Business Model Canvas: Game Changer?

Author: Notre Dame ESTEEM

The Business Model Canvas, a rigorous, systematic early-stage approach to start-up exploration, can change the equation for innovators by revealing areas of real potential – or not – before significant expenditures of time and money. On-the-ground interviews with potential customers and others move the knowledge base beyond the guesswork of other business plan projections, says ESTEEM Assistant Director Sunny Shah.

“You don’t want to be spending a bunch of money. You want to know ahead of time,” says Shah, adding that Silicon Valley experts who spoke to ESTEEM students on a recent trip repeatedly emphasized the advice to “perform customer validation and fail early if necessary.” “You actually go out and test your value props and customer segments. It is kind of like a science – it is hypothesis-driven.”

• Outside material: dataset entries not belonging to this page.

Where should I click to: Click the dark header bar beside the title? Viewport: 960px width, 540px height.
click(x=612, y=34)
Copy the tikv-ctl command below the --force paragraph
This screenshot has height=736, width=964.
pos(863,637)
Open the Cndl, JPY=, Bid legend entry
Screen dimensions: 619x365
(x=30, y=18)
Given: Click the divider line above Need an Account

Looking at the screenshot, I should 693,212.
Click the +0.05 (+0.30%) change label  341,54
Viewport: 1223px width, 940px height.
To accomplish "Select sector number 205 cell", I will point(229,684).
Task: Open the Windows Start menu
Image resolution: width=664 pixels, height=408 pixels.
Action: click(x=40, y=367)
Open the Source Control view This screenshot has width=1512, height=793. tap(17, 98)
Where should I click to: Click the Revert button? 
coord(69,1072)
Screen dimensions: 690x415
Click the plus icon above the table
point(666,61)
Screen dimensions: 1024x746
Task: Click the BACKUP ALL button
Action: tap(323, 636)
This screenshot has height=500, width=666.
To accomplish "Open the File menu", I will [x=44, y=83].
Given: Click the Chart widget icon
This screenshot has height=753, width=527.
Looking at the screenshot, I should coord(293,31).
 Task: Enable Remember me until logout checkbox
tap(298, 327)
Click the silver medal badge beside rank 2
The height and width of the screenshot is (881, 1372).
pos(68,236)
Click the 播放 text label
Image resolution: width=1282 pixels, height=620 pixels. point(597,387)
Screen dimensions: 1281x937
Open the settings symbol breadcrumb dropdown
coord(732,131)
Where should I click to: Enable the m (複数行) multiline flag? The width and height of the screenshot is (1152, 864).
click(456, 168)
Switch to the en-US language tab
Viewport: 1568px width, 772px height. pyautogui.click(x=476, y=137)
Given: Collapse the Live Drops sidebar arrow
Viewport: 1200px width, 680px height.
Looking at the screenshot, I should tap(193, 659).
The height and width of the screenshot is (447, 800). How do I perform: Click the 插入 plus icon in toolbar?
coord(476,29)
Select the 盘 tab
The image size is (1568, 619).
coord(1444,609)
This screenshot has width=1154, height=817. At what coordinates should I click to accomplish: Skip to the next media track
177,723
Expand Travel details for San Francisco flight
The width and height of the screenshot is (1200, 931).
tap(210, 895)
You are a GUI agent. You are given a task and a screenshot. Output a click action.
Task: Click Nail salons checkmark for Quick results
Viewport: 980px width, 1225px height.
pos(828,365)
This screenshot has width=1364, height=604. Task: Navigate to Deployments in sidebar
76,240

The approach charts nine elements of the business model – key partners, key activities, key resources, value propositions, customer relationships, channels, cost structure, revenue streams – and calls for a systematic analysis of each one.

For example, developers of a technology for detecting bacteria in food interviewed potential users like food processing plants or contract food testing labs to gauge understanding of how they currently perform food testing and what are the deficiencies. The developers expected a market among independent butchers, but interviews showed little interest so they pivoted to processing plants and then to testing laboratories, where “their pain point was spending $200,000 a year waiting for two-day test results.”   

“If you can come up with something that can be done in two hours, that’s a game-changer,” Shah says. “It’s nothing related to the technology. It’s what value I can provide. We don’t want to create something fancy and build it and then try to sell it. We want to find out what’s needed, what their pains are, and seeing if we can address that through our technology.”

Agile pivoting from one potential market or resource to another is vital to success in developing the business model, he says.

The approach applies to all nine areas of the business model, such as investigating whether to buy or lease equipment as part of the cost structure, or what kind of revenue stream one expects. “I think I’m going to get revenue this way,” Shah explains. “That may or may not be true. You go out and validate by talking to customers.”

Business model canvassing replaces earlier approaches that might have involved focus groups or checklist surveys asking such questions as whether a person might buy the product and how much they might pay.

“It’s more structured than it was,” he says. “Rather than me just guessing, I have some validation.”